**Exercise objective**
Beginning with the line where "Voorwaarden (424, 11)" appears, retype every remaining line of the data below, both the first and last included.

**Information given**
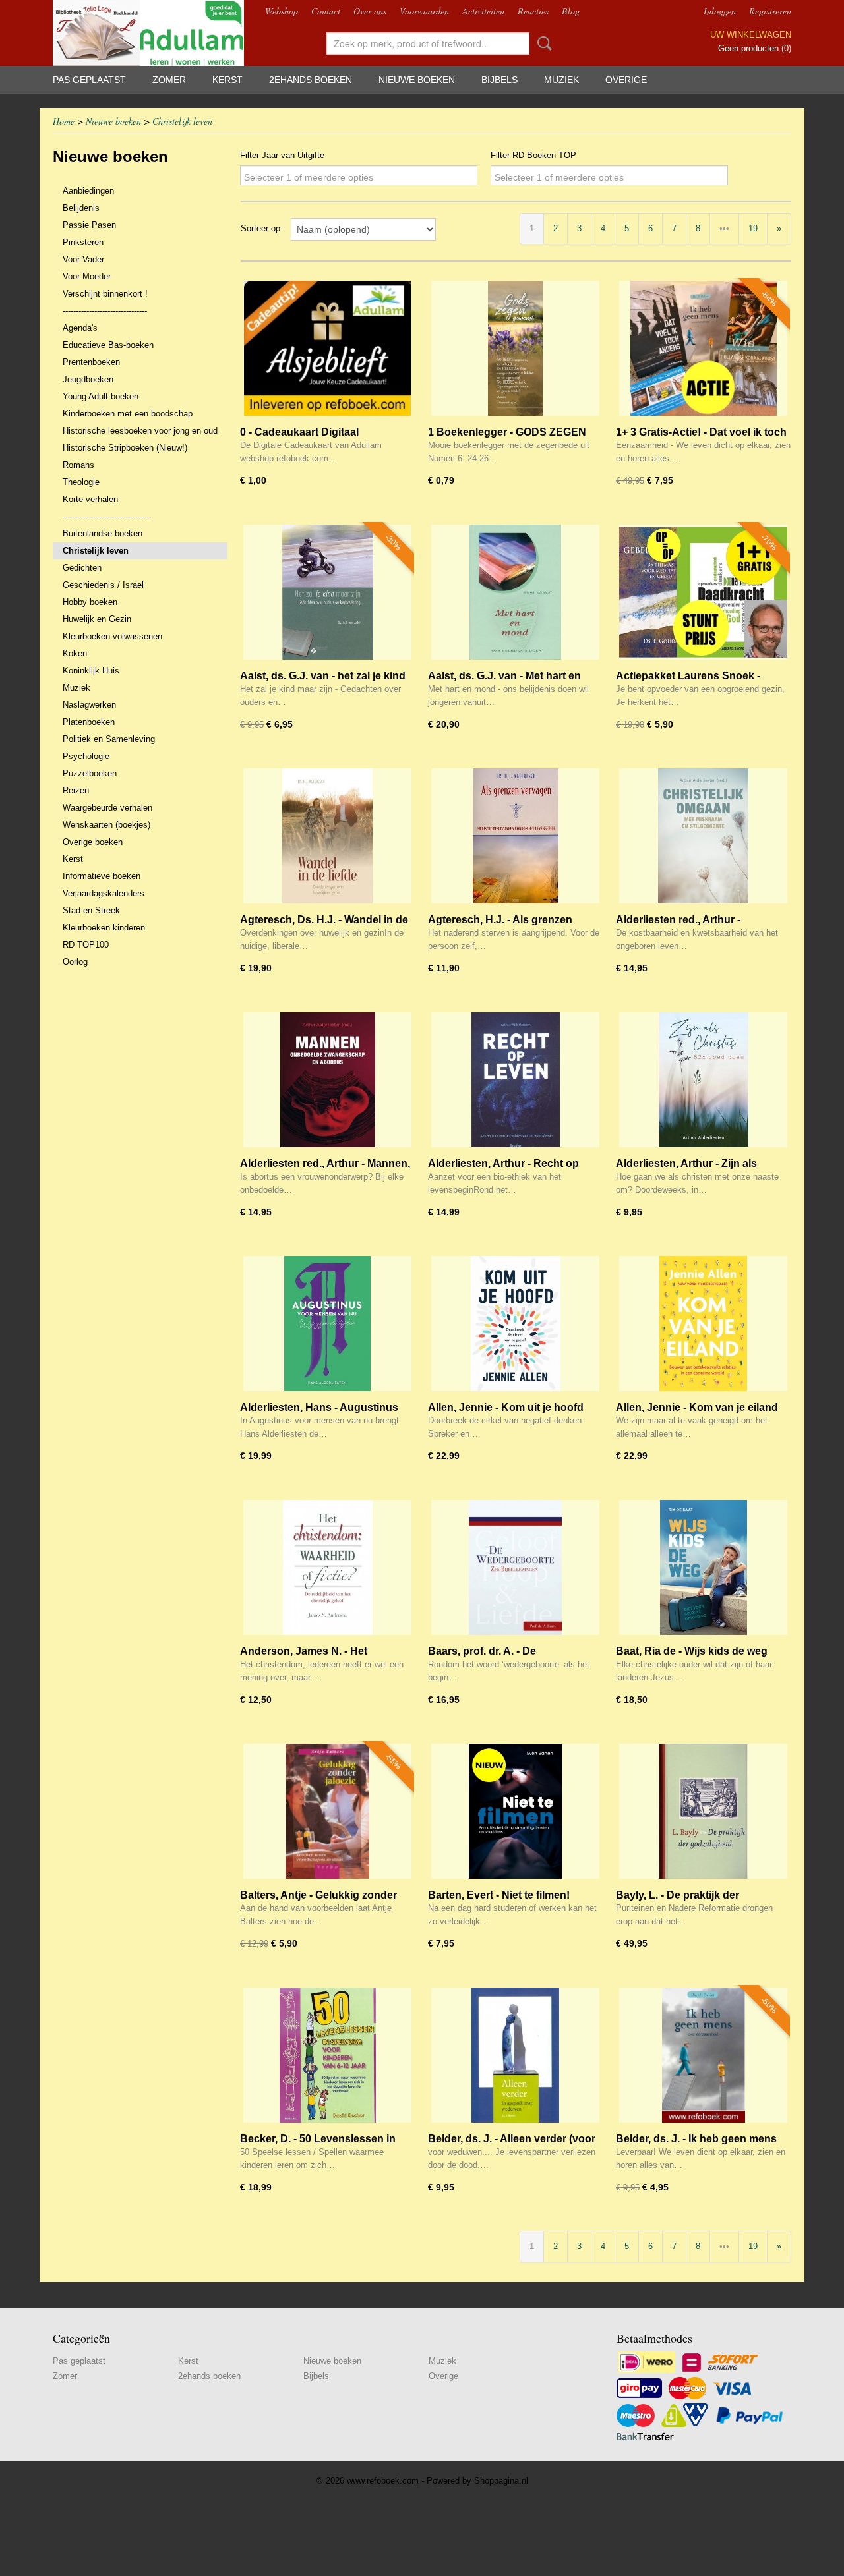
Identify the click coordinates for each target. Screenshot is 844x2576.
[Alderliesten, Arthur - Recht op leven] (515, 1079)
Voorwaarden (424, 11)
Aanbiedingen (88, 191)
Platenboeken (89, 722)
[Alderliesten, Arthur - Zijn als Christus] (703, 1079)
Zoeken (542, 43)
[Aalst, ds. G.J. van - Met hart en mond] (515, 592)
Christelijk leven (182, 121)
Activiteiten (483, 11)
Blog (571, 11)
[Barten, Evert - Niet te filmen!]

**Finished exercise**
Voorwaarden (424, 11)
Aanbiedingen (88, 191)
Platenboeken (89, 722)
[Alderliesten, Arthur - Zijn als Christus] (703, 1079)
Zoeken (542, 43)
[Aalst, ds. G.J. van - Met hart en mond] (515, 592)
Christelijk leven (182, 121)
Activiteiten (483, 11)
Blog (571, 11)
[Barten, Evert - Niet te filmen!]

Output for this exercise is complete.